2) and msb's can be 0. Means,
long l = Long.parseLong("00000010*000001111110" , 2) ;
long l = Long.parseLong("00000010*11*000001111110" , 2) ;
It sounds like you want something like bitStuffing where masking (&, ~, ^, and |) and shifting (>> and <<) are your instruments of choice.
long insertBit(long p_orignal, long p_new_bits, int p_starting_position_from_right, int p_ending_position_from_right)
{
long returnValue = p_original;
long onlyNewBits = 0;
// Set the bit to zero
long mask = (0xFFFFFFFFFFFFFFFFl);
for (int i=p_starting_position_from_right; i<=p_ending_position_from_right; i++)
{
mask ^ (1l << i);
}
returnValue = returnValue & mask;
mask = ~mask;
onlyNewBits = ~(p_new_bits & mask);
returnValue |= onlyNewBits;
return returnValue;
}
Disclaimer: I don't have a Java compiler available to compile this, but it should be something like this.

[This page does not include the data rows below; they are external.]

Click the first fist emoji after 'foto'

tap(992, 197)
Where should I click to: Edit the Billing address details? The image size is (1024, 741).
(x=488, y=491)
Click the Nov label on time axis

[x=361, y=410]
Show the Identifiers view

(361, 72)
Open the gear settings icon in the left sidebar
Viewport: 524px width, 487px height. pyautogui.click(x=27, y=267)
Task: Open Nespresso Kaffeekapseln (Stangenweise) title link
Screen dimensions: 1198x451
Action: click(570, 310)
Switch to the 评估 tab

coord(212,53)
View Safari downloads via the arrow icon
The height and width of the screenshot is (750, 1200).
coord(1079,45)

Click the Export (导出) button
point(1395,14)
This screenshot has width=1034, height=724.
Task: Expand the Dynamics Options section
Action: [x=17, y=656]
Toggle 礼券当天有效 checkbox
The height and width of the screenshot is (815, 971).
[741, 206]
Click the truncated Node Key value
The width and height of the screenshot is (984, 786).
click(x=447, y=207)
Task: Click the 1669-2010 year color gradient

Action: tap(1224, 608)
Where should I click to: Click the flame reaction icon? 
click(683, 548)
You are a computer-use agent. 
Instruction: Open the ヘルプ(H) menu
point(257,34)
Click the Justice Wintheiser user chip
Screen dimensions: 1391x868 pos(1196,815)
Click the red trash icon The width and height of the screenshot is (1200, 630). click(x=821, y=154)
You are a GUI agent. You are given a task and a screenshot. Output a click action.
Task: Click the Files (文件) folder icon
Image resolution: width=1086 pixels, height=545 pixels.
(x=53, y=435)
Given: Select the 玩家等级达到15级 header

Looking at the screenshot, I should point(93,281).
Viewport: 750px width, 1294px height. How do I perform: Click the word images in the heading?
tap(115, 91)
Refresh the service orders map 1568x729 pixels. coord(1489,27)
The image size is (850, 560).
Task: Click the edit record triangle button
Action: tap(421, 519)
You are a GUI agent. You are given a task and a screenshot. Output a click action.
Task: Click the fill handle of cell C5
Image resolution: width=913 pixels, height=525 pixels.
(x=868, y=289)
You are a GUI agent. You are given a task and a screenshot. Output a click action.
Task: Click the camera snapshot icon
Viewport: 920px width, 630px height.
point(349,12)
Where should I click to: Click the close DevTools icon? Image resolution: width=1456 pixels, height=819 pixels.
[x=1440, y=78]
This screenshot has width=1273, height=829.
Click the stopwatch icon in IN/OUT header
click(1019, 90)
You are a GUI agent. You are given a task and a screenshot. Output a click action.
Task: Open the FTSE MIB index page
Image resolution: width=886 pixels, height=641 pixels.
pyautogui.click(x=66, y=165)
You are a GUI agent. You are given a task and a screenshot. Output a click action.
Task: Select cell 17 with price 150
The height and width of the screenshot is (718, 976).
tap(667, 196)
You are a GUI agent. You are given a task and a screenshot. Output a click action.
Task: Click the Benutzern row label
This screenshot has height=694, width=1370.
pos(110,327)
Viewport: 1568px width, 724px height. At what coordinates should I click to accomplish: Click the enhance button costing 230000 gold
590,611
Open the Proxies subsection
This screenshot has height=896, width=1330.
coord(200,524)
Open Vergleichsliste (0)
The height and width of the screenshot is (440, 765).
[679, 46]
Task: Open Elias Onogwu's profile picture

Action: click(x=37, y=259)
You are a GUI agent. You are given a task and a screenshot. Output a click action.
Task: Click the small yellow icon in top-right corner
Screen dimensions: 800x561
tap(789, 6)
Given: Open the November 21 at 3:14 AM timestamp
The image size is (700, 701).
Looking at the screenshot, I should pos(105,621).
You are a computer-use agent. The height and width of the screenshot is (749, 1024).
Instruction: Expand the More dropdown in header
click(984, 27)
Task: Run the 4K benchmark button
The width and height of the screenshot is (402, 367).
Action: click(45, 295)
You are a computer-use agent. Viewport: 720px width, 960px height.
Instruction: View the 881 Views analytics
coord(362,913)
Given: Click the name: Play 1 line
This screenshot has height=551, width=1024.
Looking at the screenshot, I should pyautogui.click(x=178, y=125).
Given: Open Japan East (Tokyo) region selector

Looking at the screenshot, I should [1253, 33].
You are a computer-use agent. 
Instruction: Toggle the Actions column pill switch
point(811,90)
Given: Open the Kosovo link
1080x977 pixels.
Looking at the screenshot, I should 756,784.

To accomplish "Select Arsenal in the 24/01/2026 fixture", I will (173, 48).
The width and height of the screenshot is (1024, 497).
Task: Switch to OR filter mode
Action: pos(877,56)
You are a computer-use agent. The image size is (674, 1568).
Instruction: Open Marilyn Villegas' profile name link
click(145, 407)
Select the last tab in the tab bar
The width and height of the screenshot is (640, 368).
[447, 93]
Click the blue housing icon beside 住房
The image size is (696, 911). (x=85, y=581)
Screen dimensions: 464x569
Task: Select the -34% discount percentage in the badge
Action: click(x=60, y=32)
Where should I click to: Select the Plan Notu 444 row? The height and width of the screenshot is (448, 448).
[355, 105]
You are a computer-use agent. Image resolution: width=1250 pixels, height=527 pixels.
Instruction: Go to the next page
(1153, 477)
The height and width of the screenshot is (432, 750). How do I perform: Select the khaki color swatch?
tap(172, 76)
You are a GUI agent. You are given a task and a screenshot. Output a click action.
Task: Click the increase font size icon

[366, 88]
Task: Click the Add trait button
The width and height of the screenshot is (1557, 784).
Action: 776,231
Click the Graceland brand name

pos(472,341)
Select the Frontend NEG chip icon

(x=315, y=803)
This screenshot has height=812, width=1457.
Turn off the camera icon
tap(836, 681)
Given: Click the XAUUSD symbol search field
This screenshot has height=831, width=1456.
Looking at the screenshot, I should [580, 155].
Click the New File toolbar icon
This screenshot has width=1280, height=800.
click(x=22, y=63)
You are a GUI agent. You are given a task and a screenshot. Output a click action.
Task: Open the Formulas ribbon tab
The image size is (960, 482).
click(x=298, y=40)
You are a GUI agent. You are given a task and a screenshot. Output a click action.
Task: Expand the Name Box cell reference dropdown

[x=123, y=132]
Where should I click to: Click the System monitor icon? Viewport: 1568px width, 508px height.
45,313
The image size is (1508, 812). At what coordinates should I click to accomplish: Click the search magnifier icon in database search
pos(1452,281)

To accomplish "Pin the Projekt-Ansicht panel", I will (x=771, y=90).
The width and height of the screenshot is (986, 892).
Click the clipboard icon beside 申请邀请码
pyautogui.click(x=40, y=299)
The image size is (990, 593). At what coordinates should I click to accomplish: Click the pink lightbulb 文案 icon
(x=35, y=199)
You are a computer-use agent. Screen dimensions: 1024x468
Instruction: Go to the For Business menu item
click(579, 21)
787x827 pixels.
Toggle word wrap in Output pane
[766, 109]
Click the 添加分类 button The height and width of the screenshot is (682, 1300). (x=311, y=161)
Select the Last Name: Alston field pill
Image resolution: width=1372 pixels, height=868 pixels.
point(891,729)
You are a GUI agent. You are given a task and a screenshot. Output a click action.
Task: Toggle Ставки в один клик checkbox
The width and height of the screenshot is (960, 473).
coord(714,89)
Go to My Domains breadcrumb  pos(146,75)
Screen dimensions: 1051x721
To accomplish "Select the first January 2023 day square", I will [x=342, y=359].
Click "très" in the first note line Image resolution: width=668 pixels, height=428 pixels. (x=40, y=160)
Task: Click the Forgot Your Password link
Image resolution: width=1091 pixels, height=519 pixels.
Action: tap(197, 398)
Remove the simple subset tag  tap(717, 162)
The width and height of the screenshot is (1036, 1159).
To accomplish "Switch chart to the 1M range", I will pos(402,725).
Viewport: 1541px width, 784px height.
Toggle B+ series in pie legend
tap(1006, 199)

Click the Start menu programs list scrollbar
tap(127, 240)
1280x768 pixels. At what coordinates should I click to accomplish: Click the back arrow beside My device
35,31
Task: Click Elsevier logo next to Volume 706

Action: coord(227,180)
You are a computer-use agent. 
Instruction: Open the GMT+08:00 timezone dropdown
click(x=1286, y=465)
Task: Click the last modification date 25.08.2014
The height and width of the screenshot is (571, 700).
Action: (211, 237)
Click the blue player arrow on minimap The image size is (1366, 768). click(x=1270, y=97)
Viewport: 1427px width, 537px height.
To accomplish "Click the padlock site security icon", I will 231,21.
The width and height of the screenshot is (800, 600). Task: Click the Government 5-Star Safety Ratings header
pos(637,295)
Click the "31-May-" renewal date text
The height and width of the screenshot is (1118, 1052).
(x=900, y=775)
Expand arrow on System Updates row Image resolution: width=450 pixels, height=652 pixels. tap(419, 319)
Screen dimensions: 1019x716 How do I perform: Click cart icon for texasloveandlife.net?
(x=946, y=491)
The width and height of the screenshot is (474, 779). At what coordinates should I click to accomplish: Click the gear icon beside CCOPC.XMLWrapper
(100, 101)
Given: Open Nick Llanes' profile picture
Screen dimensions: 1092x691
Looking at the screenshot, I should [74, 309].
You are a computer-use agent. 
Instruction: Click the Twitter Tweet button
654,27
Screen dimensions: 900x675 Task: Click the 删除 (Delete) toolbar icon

The first idea I had is the following:
Extract the first x bits that needs to stay on the position they are (in your example: 10) -> you could do this by running through a loop which creates the appropriate bitmask:
long bitmask = 1;
for(long bit = 1; bit < index; bit++) {
bitmask = (bitmask << 1) | 1;
}
Now you can create the long number that gets inserted -> just shift that number index positions to the left.
After that, you can easily build the new number:
long number = (((oldNumber >> index) << index) << insertionLength) | (insertion << index) | (oldNumber && bitmask);
Note: ((oldNumber >> index) << index) clears out the right part of the number (this part gets appended at the end using the bistmask). then you just need to shift this result by the length of the insertion (make space for it) and or it with the insertion (this needs to get shifted to the left by the index where to insert: (insertion << index). Finally, or the last part of the number (extracted via the bitmask: oldNumber && bitmask) to this result and you are done.
Note: I haven't tested this code. However, generally it should work but you may need to check my shifts (either it is index or index - 1 or so)!
If you only have the Long value say 123 you need to first convert this to a binary string. Like so:
String binaryValue = Long.toBinaryString("123L");
Then we take the string representation and perform a manipulation a specific character like so:
char[] characters = binaryValue.toCharArray();
char desiredCharacter = characters[index];
if(desiredCharacter == '1')
{
if(newValue == '1')
{
desiredCharacter = '0';
}
}else{
if(newValue == '1')
{
desiredCharacter ='1';
}
}
finally we convert the modified characters back into a string like so:
String rebuiltString = new String(characters);
I am sure there are more efficient ways to do this.
Well, if you want to set a specific bit in a number:
To turn it on:
number |= (1 << pos)
if pos = 4: (1<<pos) = 00000000 00000000 00000000 00010000
To turn it off:
number &= ~(1 << pos)
if pos = 4: ~(1<<pos) = 11111111 11111111 11111111 11101111
where pos is the position of the bit (with 0 being the low order bit, and 64 being the high order bit).